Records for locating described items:
━━━━━━━━

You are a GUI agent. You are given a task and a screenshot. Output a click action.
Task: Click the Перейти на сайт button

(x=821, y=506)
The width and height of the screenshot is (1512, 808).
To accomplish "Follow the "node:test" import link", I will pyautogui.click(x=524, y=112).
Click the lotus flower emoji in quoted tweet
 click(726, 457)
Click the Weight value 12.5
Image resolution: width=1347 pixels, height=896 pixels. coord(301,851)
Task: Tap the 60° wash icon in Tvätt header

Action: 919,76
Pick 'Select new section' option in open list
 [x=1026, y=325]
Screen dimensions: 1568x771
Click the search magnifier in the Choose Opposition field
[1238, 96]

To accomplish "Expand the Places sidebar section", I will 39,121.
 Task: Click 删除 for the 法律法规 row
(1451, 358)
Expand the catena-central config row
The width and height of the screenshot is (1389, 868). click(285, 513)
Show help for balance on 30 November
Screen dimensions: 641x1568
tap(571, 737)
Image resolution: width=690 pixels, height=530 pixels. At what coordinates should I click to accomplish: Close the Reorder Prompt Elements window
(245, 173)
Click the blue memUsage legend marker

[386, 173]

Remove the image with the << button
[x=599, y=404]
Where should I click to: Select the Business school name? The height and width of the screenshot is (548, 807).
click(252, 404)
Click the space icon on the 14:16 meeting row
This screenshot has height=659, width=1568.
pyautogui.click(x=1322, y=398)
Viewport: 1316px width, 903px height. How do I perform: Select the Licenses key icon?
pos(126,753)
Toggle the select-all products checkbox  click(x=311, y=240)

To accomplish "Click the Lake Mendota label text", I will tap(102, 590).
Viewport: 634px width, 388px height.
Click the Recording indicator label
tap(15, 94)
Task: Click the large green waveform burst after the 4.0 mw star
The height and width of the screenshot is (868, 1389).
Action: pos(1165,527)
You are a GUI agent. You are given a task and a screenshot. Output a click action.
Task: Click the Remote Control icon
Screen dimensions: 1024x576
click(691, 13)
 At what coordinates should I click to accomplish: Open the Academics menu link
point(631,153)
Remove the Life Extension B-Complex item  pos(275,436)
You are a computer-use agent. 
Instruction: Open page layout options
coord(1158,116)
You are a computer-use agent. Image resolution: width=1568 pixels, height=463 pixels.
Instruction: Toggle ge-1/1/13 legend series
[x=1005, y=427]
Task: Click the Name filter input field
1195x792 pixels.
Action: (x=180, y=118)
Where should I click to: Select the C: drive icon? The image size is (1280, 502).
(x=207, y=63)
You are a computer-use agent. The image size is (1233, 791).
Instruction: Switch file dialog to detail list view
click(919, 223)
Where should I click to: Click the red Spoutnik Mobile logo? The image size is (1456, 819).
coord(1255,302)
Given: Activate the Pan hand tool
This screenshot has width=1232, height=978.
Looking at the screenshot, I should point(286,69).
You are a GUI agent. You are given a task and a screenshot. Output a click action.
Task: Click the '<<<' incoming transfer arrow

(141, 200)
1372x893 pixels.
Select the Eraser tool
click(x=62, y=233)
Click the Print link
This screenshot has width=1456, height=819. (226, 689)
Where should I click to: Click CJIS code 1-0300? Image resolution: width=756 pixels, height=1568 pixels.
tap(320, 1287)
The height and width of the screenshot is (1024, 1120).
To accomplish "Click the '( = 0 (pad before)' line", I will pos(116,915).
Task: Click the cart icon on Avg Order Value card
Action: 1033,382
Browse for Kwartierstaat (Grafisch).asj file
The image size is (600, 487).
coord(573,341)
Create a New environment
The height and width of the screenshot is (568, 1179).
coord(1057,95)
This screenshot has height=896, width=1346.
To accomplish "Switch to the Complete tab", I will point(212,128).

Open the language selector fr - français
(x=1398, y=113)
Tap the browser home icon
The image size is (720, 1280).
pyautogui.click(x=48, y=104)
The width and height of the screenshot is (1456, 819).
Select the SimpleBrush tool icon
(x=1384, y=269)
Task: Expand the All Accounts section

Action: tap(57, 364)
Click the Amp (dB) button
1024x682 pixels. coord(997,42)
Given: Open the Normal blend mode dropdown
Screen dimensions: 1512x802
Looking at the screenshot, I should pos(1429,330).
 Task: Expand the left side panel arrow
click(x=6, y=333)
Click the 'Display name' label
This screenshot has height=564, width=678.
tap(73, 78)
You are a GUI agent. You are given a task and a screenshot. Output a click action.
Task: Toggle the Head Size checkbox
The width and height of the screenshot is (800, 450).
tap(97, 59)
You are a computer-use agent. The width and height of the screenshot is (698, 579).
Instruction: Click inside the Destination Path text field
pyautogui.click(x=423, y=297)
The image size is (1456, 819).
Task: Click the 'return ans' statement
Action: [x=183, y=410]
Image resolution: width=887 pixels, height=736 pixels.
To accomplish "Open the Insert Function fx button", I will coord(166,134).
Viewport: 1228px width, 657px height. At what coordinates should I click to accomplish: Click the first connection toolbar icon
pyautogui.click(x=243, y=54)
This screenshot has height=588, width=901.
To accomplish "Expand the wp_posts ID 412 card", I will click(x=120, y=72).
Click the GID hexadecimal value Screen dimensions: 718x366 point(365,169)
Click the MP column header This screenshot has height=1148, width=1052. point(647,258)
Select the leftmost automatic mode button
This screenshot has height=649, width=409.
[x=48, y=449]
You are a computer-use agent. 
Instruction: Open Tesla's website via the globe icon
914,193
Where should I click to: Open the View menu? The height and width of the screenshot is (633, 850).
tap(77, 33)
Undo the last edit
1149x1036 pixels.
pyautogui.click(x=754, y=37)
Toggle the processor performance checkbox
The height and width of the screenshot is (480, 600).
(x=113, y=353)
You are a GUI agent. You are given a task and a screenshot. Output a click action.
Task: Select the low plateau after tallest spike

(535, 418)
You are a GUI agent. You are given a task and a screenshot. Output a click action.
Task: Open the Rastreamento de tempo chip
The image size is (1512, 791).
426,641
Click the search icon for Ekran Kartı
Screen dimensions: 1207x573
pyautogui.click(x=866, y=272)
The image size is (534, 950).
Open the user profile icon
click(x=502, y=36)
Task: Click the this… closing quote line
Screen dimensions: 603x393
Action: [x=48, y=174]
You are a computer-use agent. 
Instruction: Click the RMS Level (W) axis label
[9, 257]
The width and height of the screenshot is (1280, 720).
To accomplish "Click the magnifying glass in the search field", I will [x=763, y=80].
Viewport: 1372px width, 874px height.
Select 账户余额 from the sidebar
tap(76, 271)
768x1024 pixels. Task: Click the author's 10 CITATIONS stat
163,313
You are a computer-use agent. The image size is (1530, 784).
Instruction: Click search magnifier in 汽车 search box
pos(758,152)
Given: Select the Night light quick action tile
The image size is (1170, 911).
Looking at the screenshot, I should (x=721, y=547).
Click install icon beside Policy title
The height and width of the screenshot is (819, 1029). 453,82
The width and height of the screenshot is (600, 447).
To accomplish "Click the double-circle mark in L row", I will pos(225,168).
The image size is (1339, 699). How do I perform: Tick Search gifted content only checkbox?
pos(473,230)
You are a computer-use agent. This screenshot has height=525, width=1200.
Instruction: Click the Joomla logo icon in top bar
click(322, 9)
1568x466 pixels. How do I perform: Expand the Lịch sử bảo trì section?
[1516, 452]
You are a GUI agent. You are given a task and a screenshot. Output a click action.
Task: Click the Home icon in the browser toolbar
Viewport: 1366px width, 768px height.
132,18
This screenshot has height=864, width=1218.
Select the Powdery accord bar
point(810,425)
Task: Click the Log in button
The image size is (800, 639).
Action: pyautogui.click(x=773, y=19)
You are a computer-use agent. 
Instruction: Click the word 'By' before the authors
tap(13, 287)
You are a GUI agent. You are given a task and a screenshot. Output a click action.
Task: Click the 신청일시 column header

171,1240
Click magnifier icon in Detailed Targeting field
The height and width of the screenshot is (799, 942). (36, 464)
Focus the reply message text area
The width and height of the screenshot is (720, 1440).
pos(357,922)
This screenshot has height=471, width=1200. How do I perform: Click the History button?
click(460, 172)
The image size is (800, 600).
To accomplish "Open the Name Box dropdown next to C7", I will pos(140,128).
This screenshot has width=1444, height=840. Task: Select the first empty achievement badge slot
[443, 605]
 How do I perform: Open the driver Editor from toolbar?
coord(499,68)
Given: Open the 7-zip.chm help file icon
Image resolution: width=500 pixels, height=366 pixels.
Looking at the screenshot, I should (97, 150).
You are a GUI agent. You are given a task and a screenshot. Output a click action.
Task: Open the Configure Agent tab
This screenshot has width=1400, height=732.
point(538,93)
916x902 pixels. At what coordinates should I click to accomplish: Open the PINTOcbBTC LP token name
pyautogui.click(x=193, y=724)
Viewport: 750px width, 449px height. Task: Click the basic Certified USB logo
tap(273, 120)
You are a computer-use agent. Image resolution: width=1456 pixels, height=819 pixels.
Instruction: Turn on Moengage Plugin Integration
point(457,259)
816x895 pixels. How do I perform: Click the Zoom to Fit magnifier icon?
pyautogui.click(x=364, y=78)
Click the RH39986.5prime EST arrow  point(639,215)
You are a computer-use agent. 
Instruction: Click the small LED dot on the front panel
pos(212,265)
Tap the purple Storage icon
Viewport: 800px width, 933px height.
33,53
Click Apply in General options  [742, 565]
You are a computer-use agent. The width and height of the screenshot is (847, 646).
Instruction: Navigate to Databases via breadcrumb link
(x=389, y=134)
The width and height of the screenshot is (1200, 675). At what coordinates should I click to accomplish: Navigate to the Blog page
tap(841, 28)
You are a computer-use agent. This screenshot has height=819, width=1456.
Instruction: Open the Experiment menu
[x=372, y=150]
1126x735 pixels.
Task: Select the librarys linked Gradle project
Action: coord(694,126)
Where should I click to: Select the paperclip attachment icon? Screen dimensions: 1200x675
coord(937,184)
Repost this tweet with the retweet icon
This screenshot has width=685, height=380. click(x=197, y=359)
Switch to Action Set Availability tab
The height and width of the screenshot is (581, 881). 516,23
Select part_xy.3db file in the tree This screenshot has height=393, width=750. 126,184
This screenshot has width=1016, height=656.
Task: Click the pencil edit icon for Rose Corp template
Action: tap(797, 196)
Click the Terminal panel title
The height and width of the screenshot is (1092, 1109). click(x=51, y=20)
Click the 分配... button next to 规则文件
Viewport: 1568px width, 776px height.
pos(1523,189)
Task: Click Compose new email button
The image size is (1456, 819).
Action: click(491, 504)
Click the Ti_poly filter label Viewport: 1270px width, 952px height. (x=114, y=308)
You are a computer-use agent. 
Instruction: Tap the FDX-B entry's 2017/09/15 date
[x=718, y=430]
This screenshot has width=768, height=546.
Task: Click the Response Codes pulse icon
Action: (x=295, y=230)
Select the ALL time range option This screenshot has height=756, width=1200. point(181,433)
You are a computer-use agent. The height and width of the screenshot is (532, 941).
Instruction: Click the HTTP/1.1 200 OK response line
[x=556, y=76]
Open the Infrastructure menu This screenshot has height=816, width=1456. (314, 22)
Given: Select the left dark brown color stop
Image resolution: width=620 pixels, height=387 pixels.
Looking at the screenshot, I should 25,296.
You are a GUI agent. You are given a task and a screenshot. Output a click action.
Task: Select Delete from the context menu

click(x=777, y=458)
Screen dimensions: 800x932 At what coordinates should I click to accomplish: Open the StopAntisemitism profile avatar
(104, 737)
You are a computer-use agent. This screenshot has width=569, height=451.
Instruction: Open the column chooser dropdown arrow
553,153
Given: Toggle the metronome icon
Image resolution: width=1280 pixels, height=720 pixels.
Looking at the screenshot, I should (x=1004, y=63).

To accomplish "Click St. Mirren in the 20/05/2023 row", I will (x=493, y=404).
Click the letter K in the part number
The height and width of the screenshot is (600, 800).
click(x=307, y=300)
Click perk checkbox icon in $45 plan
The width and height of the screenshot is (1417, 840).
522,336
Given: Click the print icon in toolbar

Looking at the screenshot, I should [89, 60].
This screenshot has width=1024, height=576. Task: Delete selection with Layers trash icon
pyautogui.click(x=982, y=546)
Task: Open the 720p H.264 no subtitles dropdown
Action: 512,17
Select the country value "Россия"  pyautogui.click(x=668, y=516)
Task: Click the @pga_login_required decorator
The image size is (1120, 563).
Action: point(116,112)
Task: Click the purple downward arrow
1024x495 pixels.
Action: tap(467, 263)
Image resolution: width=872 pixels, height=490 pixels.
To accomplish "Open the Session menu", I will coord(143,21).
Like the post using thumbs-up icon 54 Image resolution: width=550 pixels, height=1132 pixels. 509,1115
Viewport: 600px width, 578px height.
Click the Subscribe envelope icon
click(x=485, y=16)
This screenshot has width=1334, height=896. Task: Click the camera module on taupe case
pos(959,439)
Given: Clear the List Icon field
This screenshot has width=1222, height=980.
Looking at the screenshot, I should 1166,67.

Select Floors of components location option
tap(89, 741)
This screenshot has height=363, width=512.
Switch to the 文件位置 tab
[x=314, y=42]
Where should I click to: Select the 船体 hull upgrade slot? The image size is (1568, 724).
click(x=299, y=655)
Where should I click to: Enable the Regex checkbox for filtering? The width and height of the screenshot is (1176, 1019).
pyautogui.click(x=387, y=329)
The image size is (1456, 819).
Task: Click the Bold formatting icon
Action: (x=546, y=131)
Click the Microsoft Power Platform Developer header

━━━━━━━━

Copy the lines of the records word for word, starting at the line that contains "The height and width of the screenshot is (1024, 1120)." and ending at the line that contains "Action: tap(57, 364)", with both of those lines included.

COMPLETE ANSWER:
The height and width of the screenshot is (1024, 1120).
To accomplish "Click the '( = 0 (pad before)' line", I will pos(116,915).
Task: Click the cart icon on Avg Order Value card
Action: 1033,382
Browse for Kwartierstaat (Grafisch).asj file
The image size is (600, 487).
coord(573,341)
Create a New environment
The height and width of the screenshot is (568, 1179).
coord(1057,95)
This screenshot has height=896, width=1346.
To accomplish "Switch to the Complete tab", I will point(212,128).

Open the language selector fr - français
(x=1398, y=113)
Tap the browser home icon
The image size is (720, 1280).
pyautogui.click(x=48, y=104)
The width and height of the screenshot is (1456, 819).
Select the SimpleBrush tool icon
(x=1384, y=269)
Task: Expand the All Accounts section

Action: tap(57, 364)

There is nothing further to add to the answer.